Tim pelaksana berhasil merancang dan memasang sistem penerangan menggunakan lampu LED berbaterai dengan ketahanan operasional antara 2–3 jam pemakaian. Selain meningkatkan visibilitas produk, pencahayaan ini juga memberi nilai tambah berupa dekorasi eye-catching yang membuat stand lebih menonjol di tengah keramaian.

Hasil yang Dicapai
- Terpasangnya penerangan LED pada stand Lumpya Duleg.
- Lampu mampu bertahan 2–3 jam setiap kali pengisian penuh.
- Tampilan Lumpya Duleg stand gerobak lebih menarik sehingga memudahkan calon pembeli mengenali produk.
Kendala yang Dihadapi
Dalam proses implementasi, terdapat beberapa hambatan teknis, antara lain:
- Error pemasangan komponen pada tahap awal instalasi.
Pada sudah saat alat diberikan ke pelaku usaha yaitu Pak Didik, ada suatu insiden yang tidak mengenakkan yaitu terdapat short circuit dan membakar pelindung isolasi kabel. Maka saya memutuskan untuk memperbaikinya sekali lagi dan memastikan untuk tidak ada konslet lagi. - Uji coba ketahanan baterai perlu beberapa kali percobaan agar sesuai dengan kebutuhan beban LED.
Agar Penggunaan alat sesuai kebutuhan yang diperlukan oleh Pak Didik beroperasi pada jam 3 sore sampai 9 malam. maka baterai harus bertahan kurang lebih 3 jam.

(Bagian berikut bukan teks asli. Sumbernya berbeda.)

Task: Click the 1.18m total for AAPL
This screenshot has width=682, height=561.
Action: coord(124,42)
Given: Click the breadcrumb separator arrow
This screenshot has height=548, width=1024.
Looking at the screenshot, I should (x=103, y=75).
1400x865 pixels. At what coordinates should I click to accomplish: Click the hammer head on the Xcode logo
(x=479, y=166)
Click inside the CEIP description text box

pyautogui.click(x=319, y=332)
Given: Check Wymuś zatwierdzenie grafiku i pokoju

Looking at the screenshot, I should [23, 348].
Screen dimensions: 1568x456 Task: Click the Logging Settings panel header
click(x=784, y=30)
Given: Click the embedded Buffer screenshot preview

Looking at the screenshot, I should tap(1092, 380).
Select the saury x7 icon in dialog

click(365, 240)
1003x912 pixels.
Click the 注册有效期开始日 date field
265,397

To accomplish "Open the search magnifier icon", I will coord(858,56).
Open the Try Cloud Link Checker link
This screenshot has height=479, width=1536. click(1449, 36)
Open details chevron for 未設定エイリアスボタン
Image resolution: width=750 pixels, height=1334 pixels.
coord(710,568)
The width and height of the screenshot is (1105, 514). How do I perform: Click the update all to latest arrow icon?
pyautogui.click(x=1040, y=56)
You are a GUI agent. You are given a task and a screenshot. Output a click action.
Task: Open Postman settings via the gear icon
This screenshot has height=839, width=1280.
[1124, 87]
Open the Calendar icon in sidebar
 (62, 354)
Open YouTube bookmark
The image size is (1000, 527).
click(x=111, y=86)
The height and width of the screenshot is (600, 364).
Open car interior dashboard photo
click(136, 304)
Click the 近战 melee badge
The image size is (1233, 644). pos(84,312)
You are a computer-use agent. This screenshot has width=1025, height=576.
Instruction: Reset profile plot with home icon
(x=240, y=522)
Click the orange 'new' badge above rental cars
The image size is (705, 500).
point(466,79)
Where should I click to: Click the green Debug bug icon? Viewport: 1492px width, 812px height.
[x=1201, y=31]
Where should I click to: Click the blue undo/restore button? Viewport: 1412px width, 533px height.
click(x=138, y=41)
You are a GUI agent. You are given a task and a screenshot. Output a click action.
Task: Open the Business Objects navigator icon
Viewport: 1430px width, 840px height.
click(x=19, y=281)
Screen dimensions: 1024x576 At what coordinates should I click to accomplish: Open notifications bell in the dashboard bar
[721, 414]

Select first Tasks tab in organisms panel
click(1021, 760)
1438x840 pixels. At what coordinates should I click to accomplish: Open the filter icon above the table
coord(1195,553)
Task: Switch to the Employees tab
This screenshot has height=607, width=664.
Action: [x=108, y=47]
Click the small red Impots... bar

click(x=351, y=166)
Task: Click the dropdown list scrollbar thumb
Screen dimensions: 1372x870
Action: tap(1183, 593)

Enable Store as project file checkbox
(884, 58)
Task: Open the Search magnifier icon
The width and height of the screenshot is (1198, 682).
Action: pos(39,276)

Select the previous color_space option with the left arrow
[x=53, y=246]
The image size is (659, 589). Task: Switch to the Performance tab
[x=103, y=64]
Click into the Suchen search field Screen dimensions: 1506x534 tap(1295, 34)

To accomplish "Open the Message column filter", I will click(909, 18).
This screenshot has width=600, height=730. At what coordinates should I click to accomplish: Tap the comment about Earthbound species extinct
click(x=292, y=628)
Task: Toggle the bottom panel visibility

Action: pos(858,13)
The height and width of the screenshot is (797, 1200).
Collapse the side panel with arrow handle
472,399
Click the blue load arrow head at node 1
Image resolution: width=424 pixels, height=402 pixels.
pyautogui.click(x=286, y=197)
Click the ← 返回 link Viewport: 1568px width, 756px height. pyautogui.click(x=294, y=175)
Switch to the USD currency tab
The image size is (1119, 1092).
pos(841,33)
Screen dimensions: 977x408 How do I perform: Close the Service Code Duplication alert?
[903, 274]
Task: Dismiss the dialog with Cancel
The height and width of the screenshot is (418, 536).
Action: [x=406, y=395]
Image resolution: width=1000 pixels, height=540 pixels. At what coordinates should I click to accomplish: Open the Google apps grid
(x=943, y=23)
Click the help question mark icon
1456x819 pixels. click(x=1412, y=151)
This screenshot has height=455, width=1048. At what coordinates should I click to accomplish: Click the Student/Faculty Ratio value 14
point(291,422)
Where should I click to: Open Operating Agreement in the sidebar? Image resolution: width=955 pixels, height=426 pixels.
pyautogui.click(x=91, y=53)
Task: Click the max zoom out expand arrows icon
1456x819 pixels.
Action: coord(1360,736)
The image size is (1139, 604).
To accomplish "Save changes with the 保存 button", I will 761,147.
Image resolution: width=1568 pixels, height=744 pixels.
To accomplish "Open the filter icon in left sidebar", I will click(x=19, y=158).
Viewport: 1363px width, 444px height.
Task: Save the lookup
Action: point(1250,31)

Solusi yang saya lakukan yaitu menambah kapasitas baterai dengan menambahkan 3 buah baterai secara paralel yang awalnya dari 3 baterai secara seri menjadi 6 baterai (3 seri -2 paralel).
Selain itu, saya juga mengurangi beban dari LED, awalnya menggunakan LED Strip 33watt. Sekarang menggunakan LED 1.4 watt. “Dengan adanya lampu led ini, saya sangat terbantu, karena sebelumnya saya hanya menggunakan senter kecil yang kurang menerangi gerobak” Ujar Pak Didik.

Monitoring berkala perlu dilakukan, khususnya terkait kondisi baterai. Jika lampu LED menyala lebih singkat dari biasanya, hal itu menandakan kapasitas baterai mulai melemah dan membutuhkan pengisian ulang. Tantangan lain adalah waktu pengisian yang relatif lama sebelum baterai dapat kembali mencapai kondisi penuh.
Untuk menjaga ketahanan agar tetap konsisten di kisaran 2–3 jam, disarankan adanya:
- Jadwal pengecasan rutin.
Terutama untuk kasus ini, Pak Didik berjualan pada sore jam 3. sehingga untuk jadwal pengecasan disarankan sebelum jam 12. Untuk berapa lama pencabutannya tidak dibatasi, karena sudah terdapat battery management system yang membantu untuk tidak kelebihan atau kekurangan pasokan listrik.
Inovasi penerangan LED berbasis baterai ini terbukti mampu meningkatkan daya tarik visual Lumpya Duleg Pak Didik. Meskipun terdapat hambatan teknis, solusi ini merupakan langkah nyata dalam mendukung UMKM agar lebih menarik perhatian pembeli di malam hari.
Program ini merupakan bagian dari kegiatan Kuliah Kerja Nyata (KKN) yang bertujuan mengoptimalkan potensi ekonomi desa melalui pemanfaatan teknologi informasi dan pemberdayaan masyarakat secara partisipatif.